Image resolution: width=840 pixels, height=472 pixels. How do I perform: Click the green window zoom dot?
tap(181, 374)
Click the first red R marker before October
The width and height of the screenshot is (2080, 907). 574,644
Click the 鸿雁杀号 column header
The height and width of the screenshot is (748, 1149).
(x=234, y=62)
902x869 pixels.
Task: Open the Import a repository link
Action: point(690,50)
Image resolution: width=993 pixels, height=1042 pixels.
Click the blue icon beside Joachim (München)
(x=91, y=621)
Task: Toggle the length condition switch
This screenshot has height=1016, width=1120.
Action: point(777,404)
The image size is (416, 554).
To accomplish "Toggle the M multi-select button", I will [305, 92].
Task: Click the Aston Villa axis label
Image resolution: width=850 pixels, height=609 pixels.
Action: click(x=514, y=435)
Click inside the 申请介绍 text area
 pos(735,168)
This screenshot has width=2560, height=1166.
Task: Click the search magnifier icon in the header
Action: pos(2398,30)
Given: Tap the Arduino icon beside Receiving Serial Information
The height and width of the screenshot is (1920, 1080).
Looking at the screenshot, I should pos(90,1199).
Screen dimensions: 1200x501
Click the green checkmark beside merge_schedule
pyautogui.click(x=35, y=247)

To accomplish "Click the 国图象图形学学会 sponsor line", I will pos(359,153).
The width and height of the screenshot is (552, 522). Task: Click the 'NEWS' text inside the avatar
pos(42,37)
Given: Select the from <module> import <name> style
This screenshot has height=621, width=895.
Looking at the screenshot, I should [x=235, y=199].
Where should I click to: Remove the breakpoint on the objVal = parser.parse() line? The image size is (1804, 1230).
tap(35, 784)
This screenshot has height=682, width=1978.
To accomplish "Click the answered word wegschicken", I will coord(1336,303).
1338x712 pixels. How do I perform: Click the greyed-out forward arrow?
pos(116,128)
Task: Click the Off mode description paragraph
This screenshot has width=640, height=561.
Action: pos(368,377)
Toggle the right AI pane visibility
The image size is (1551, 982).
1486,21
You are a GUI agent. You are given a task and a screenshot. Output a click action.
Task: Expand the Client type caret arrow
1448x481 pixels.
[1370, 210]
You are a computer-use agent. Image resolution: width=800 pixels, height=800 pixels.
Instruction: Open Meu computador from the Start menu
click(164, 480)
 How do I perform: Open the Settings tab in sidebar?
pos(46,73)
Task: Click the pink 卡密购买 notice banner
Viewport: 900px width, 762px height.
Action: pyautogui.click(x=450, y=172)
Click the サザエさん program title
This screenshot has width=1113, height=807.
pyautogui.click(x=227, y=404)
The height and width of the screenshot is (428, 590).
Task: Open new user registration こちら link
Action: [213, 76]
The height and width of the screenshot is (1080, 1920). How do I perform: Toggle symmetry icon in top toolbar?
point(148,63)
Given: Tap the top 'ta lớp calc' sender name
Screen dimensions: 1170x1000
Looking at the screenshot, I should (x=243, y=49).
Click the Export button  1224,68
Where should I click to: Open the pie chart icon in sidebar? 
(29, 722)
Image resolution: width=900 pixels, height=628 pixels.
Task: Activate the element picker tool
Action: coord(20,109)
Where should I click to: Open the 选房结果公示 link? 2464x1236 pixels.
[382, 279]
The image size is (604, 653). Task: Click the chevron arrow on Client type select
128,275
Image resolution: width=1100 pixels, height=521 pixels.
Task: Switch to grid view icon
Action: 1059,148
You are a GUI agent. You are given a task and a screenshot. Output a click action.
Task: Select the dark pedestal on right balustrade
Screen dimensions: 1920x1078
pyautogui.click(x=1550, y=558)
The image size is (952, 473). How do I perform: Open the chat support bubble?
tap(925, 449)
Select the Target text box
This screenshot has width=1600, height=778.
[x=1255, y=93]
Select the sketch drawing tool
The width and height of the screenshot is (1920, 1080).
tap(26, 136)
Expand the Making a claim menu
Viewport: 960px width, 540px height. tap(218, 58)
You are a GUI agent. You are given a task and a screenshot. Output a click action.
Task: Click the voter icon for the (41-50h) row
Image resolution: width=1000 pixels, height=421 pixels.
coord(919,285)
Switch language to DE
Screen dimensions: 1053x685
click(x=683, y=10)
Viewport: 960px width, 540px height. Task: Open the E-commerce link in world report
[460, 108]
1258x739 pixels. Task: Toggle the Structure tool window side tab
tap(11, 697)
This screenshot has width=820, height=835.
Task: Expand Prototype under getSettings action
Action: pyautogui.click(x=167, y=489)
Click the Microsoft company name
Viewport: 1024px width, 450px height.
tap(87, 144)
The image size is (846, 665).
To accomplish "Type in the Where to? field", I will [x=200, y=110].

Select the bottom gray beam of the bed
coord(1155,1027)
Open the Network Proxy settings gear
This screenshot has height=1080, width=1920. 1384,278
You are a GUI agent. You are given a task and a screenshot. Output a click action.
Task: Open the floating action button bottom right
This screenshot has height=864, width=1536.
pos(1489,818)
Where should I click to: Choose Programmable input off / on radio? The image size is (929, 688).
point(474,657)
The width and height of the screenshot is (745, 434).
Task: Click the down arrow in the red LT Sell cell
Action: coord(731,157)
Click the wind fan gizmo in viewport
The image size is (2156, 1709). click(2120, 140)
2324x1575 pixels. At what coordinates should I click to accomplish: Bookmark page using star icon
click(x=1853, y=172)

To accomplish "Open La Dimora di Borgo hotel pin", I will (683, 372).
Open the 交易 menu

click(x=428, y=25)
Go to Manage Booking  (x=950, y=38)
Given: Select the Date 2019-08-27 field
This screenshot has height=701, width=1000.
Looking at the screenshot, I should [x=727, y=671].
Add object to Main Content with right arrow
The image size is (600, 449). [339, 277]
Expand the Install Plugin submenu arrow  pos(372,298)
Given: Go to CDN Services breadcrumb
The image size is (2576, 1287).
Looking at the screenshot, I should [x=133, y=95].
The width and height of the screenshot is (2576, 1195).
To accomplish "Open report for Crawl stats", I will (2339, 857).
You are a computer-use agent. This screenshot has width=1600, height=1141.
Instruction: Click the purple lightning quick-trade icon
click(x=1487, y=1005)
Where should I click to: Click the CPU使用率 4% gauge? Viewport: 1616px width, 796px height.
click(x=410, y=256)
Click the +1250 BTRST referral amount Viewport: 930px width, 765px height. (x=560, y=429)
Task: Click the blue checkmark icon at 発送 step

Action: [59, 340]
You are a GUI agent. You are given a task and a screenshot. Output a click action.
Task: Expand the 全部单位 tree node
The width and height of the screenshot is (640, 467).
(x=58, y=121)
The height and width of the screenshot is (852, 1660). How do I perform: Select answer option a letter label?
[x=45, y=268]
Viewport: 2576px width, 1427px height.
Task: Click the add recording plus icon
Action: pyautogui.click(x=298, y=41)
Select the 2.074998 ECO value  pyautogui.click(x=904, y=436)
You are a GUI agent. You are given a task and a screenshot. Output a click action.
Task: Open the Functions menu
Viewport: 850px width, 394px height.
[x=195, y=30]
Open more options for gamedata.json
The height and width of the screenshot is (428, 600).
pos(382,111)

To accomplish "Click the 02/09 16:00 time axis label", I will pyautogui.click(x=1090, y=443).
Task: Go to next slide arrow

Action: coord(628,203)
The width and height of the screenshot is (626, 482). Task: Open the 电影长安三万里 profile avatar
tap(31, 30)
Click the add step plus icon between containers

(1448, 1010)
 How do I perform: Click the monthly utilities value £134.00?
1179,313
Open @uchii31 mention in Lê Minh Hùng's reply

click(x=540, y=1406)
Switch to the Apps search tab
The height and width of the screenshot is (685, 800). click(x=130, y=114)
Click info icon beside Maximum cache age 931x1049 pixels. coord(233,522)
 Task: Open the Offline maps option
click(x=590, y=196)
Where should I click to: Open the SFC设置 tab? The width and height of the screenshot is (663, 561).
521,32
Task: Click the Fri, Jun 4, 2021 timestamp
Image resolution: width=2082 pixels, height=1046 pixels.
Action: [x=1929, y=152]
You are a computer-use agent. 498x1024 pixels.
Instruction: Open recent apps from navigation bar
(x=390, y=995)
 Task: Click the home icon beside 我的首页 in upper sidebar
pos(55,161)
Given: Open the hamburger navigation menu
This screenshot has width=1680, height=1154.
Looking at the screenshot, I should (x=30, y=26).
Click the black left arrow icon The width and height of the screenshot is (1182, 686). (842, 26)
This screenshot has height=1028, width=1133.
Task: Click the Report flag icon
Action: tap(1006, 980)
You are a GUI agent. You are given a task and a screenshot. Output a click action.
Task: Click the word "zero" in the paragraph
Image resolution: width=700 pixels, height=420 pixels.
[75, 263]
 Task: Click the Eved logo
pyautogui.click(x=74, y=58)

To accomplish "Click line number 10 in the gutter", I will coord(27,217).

Problem to solve
Revise the rows from the start through the line that contains "Action: point(777,404)", replacing "green window zoom dot" with "green maximize dot" and changing nothing else.

The reply
Image resolution: width=840 pixels, height=472 pixels. How do I perform: Click the green maximize dot?
tap(181, 374)
Click the first red R marker before October
The width and height of the screenshot is (2080, 907). 574,644
Click the 鸿雁杀号 column header
The height and width of the screenshot is (748, 1149).
(x=234, y=62)
902x869 pixels.
Task: Open the Import a repository link
Action: point(690,50)
Image resolution: width=993 pixels, height=1042 pixels.
Click the blue icon beside Joachim (München)
(x=91, y=621)
Task: Toggle the length condition switch
This screenshot has height=1016, width=1120.
Action: point(777,404)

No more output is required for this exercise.